With small business making up over 97 per cent of Tasmanian businesses, these trends point to strength and growth in the sector. Indeed, a recent EMRS study found that around 40 per cent of Tasmanian small businesses expect to employ more staff in the next two years.
But we know these trends aren’t being felt everywhere and many small businesses, particularly those in retail and regional areas, still face stiff headwinds. Factors such as rapid growth in online sales, changes in traditional industries and tourism seasonality and dispersal affect consumer spending across the state.

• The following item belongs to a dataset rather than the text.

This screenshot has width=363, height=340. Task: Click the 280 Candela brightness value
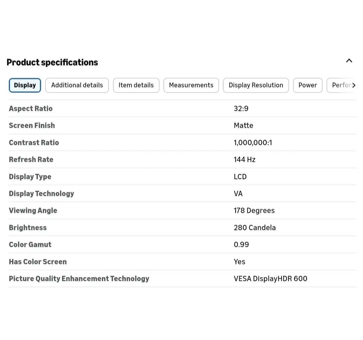point(254,228)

That’s why, over the last three years, the Hodgman Government has deliberately targeted regional economies through policies like the Northern Cities Major Development Initiative, and small businesses through capped electricity bills, energy efficiency loans and grants to reduce the costs of employing apprentices and trainees.
Business conditions are stronger now, but there is more work to do.
Our Plan for Your Future sets out 43 new targets for our next term of government, including targets for business in Tasmania.
By 2022, we aim to increase employment in small business by 10 per cent, have 90 per cent of government contracts won by Tasmanian-based firms and increase the proportion of visitors spending a night (and money) in regional Tasmania to 70 per cent, stimulating local economies.
We will do what we can to create the right conditions for business, including being its best corporate customer through our Buy Local policy, but there is also more that other Tasmanians can do.
One way is for Tasmanian consumers and businesses to adopt their own Buy Local policy, and weigh the benefits of supporting Tasmanian businesses against those of other options, especially online purchases. For retail purchases, factors to consider include customer service, local product knowledge and advice, after sales care and returns policies. The benefits to Tasmania include local jobs and a stronger economy.
As the Christmas season approaches, I encourage all Tasmanians to plan ahead and think about how their Christmas and holiday spending can support Tasmanian businesses and jobs.